Terre-Neuve et les guerres françaises et américaines, 1793-1815

La Grande-Bretagne était en guerre avec la France de 1793 à 1815, avec une brève période de paix en 1802 et 1803. Cette pause, appelée la paix d'Amiens, est considérée comme la ligne de démarcation entre les guerres de la Révolution française et les guerres napoléoniennes. Les tensions créées par ce conflit ayant mené à la guerre de 1812 entre la Grande-Bretagne et les États-Unis, il est donc pertinent de s'intéresser à ces trois guerres du même coup.

Leur longue durée, les grandes contraintes qu'elles ont imposées aux installations militaires et navales britanniques, de même que les perturbations considérables qu'elles ont causées au commerce maritime ont donné lieu à une conjoncture qui a eu des répercussions sérieuses sur la Grande-Bretagne, laquelle est parvenue néanmoins à s'affirmer comme la plus grande puissance au monde à la fin des hostilités. Parallèlement, ces guerres ont contribué de façon notable à accélérer la transformation de Terre-Neuve, qui est alors passée « de territoire de pêche à colonie » (Ryan, 1983). L'ère des guerres napoléoniennes a donc marqué un tournant décisif dans l'histoire et l'évolution de Terre-Neuve.

Expansion et croissance de l'industrie de la pêche

Au cours des guerres précédentes, la pêche migratoire avait toujours affiché une certaine décroissance, du moins temporairement, tandis que la pêche sédentaire (insulaire, par les résidents) connaissait un réel essor. Les guerres qui ont eu lieu entre 1793 et 1815 se différenciaient des conflits antérieurs à deux égards. Premièrement, la pêche migratoire n'était plus très prospère, ce qui la fragilisait face aux conséquences d'une période de guerre prolongée. Deuxièmement, les guerres ont eu un impact sérieux sur le commerce maritime.

Par exemple, la marine réclamait un nombre d'hommes beaucoup plus important que par le passé : pendant la période d'avant-guerre, la force navale comptait environ 20 000 hommes, mais elle en avait désormais besoin de sept fois plus, un nombre encore jamais atteint avant le 20e siècle. Ce besoin constant de marins, de même que la longue durée des guerres, ont empêché le maintien d'un noyau de pêcheurs expérimentés dans le domaine de la pêche migratoire. Quand les guerres ont enfin cessé, il ne restait donc plus personne pour entraîner les jeunes hommes encore inexpérimentés qui auraient pu assurer la relance de la pêche migratoire. Le savoir et les compétences ont décliné au cours de ces vingt années de guerre, ce qui a incité les armateurs à faire les changements nécessaires sur le plan de la structure organisationnelle de leur industrie.

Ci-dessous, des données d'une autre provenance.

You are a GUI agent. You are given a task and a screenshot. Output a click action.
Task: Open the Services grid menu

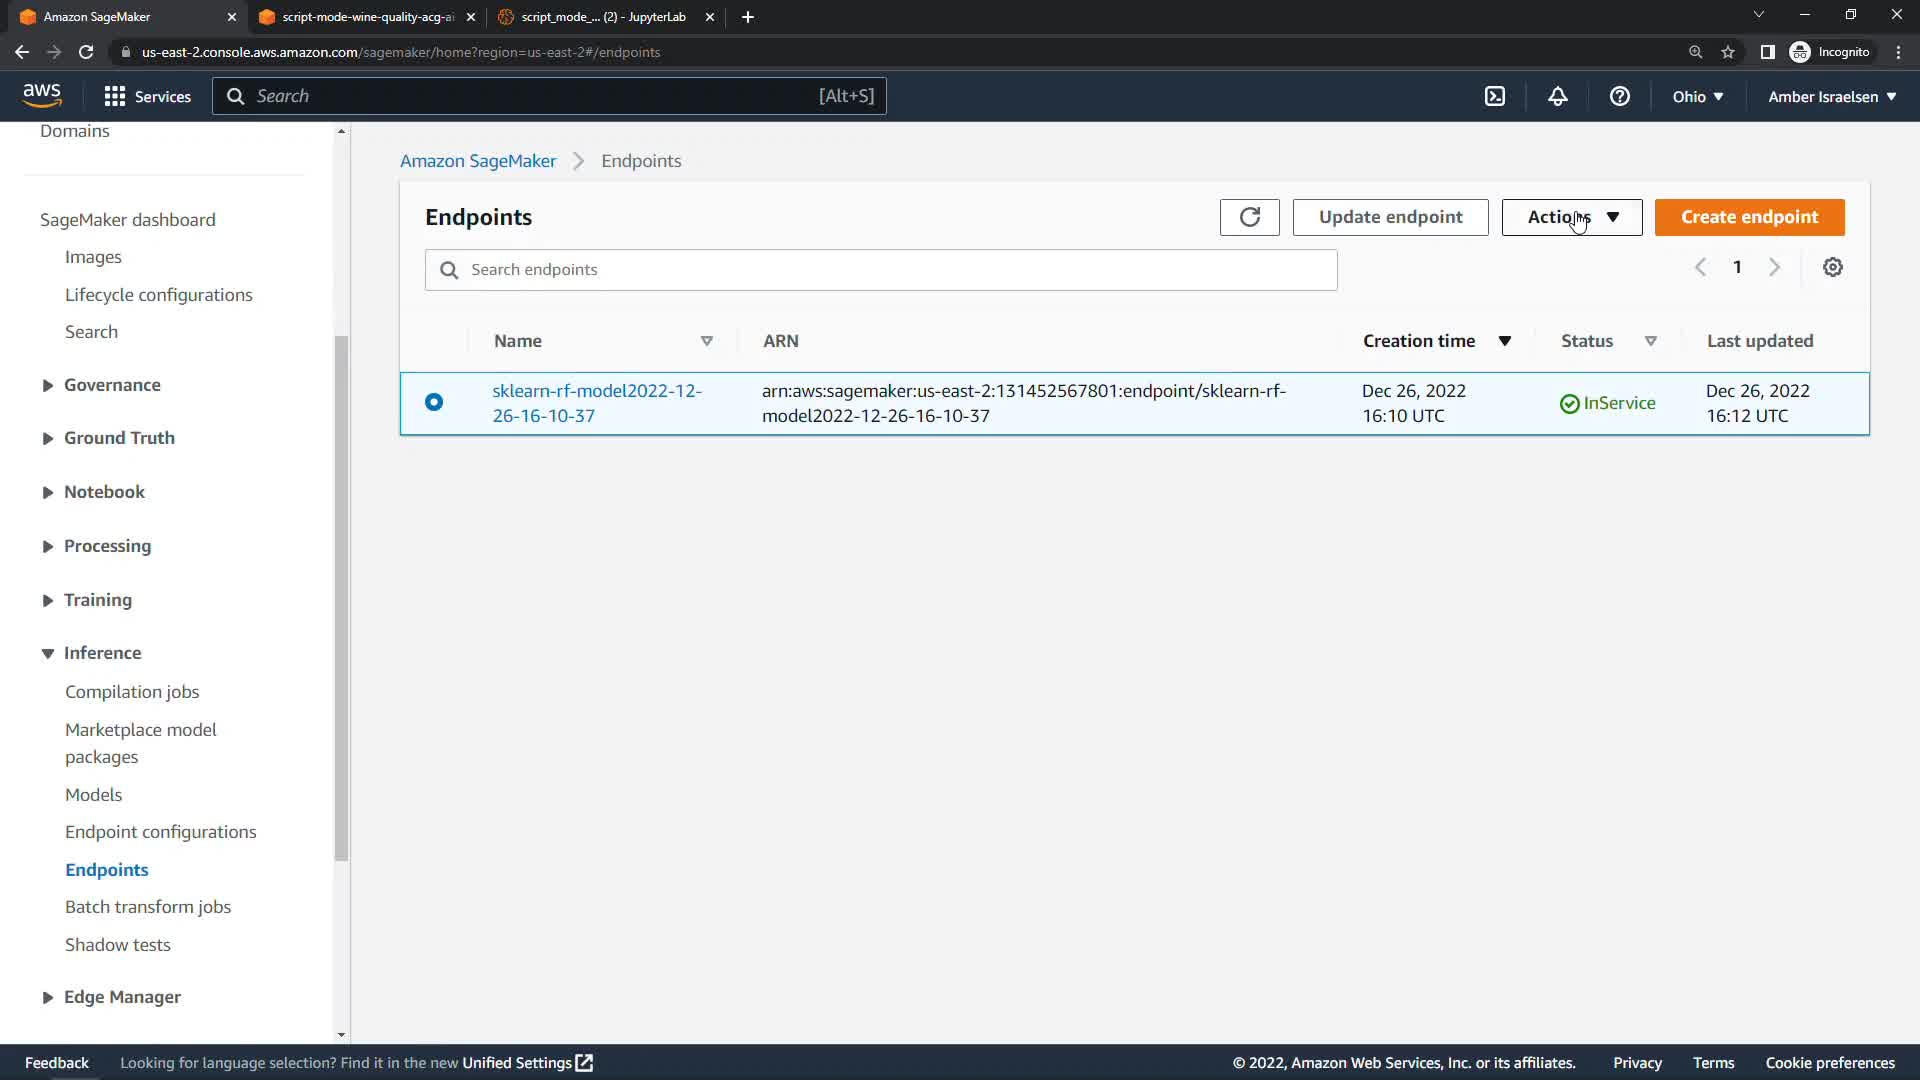pos(148,96)
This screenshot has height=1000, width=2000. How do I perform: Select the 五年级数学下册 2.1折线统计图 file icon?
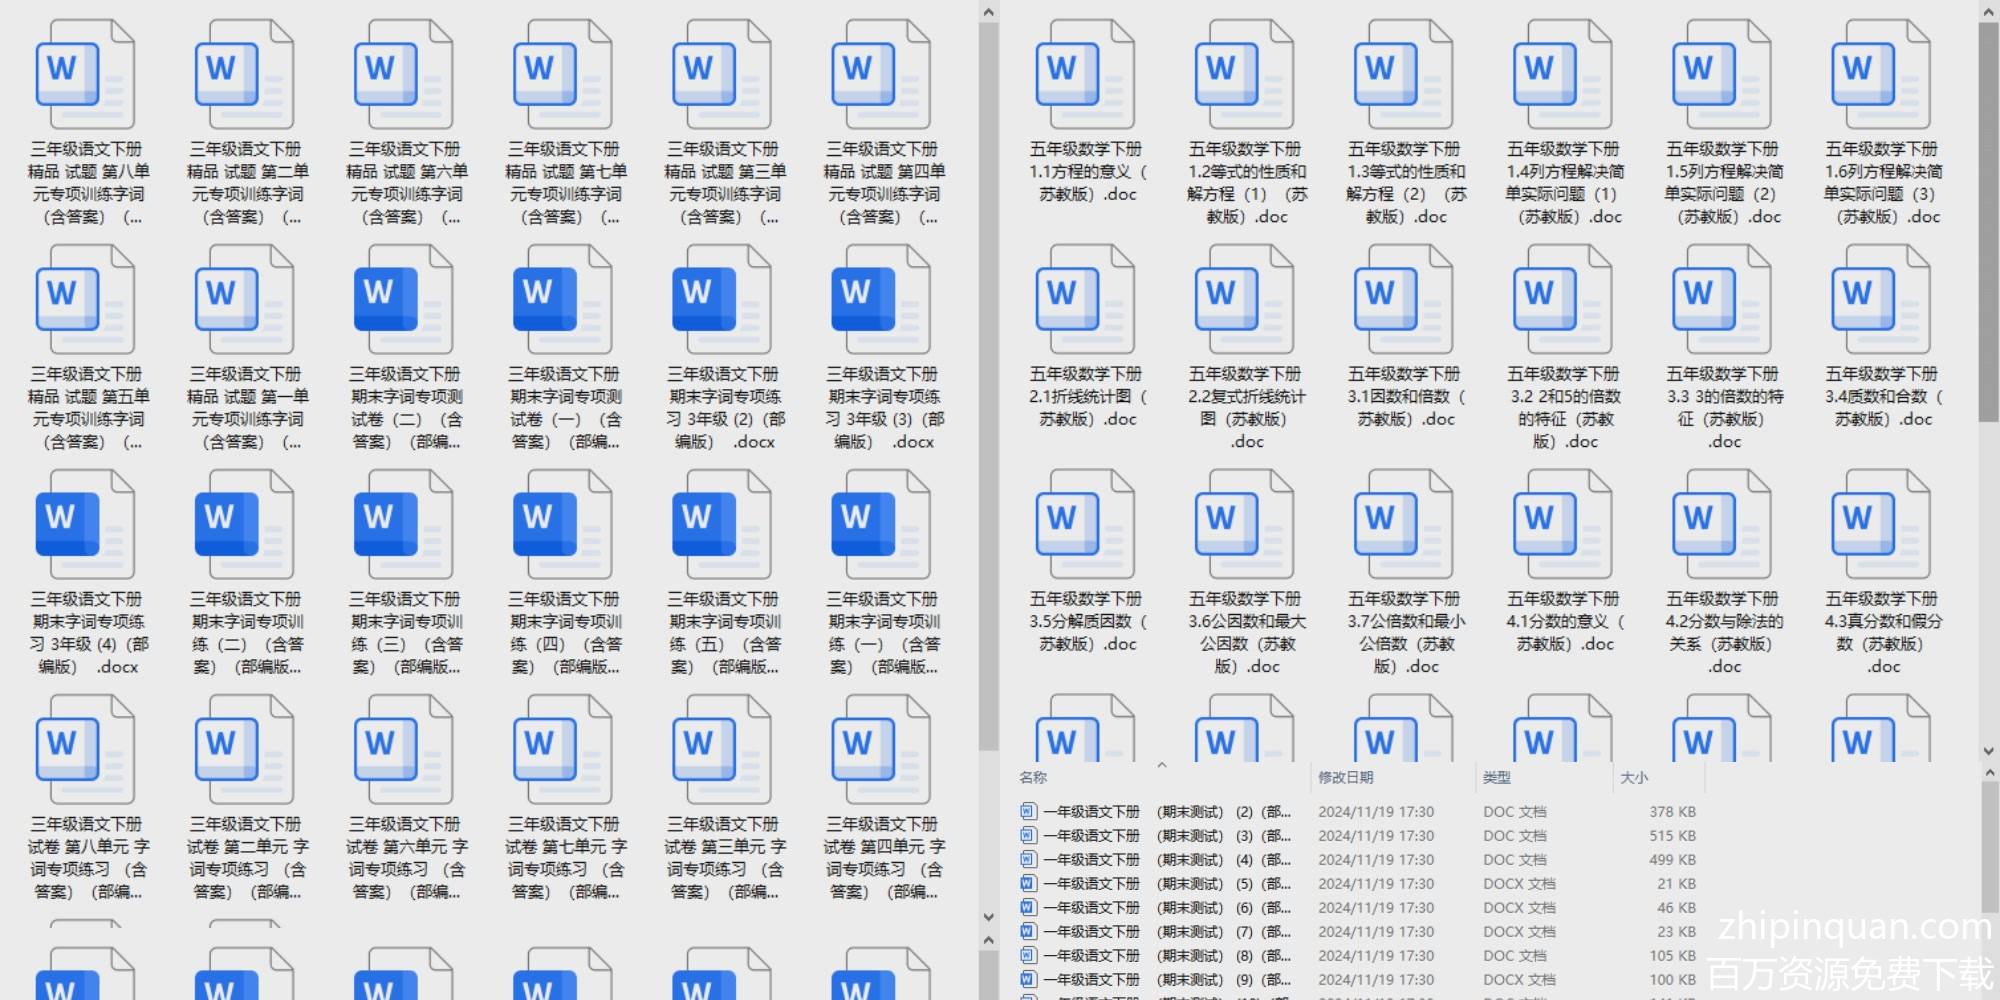(x=1085, y=302)
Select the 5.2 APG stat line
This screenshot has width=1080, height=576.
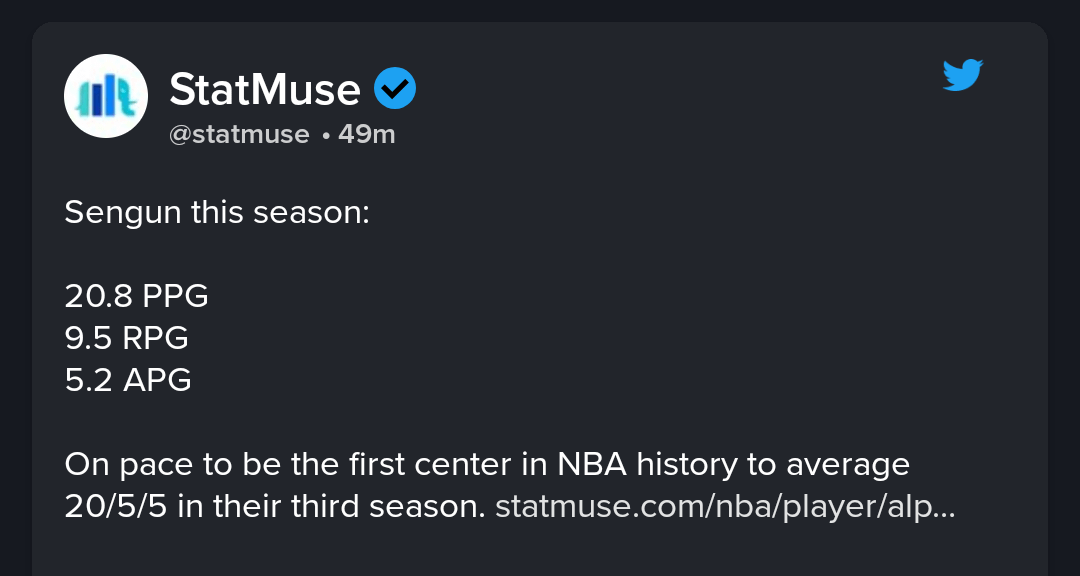[x=128, y=380]
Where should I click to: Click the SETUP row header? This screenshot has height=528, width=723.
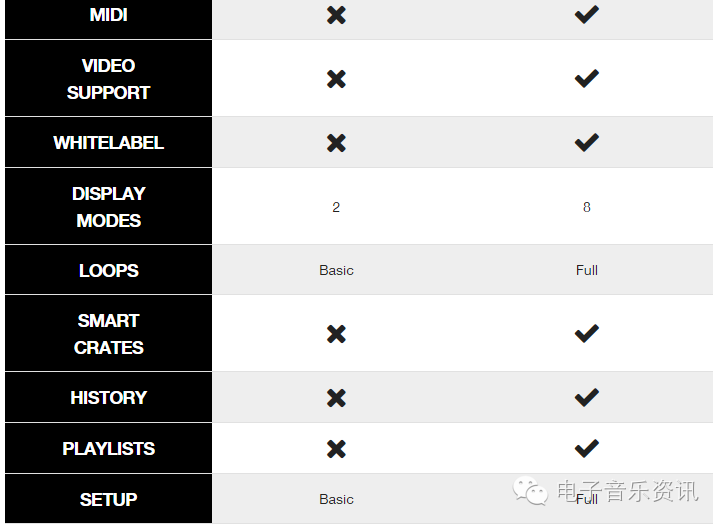(108, 500)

L'industrie de la pêche elle-même n'a toutefois pas été privée de ce savoir et de ces compétences. Plusieurs pêcheurs et armateurs qualifiés qui ne voulaient pas être touchés par les bouleversements engendrés par la guerre ont alors décidé de s'installer pour de bon à Terre-Neuve. Les pêcheurs étaient conscients qu'en restant sur l'île ils seraient exemptés de l'enrôlement forcé en plus d'être protégés contre les risques encourus en temps de guerre lors des voyages transatlantiques. Quant aux marchands-armateurs, ils comptaient sur les compétences de ces pêcheurs pour faire des profits dans le secteur de la pêche sédentaire.

L'enrôlement forcé d'un matelot américain
L'enrôlement forcé d'un matelot américain
À Terre-Neuve, les hommes étaient exemptés de l'enrôlement forcé, un geste imposé par les Britanniques aux membres d'équipage des vaisseaux marchands américains.
Dessin de Stanley M. Arthurs. Tiré de Sea Power and its Relations to the War of 1812, vol. 1, du capitaine A. T. Mahan, , Londres, Sampson Low, Marston & Company, Limited, 1905, frontispice.

Par conséquent, la pêche migratoire a connu un déclin irréversible entre 1793 et 1815, mais la pêche sédentaire a fini par la remplacer grâce à son essor constant. L'industrie de la pêche, qui était basée en Angleterre jusqu'alors, était désormais bien établie à Terre-Neuve. Cette transition est au cœur même des changements qui ont fait en sorte que l'île passe de « territoire de pêche à colonie ». Elle a aussi mis en lumière l'importance des guerres napoléoniennes dans l'histoire de Terre-Neuve.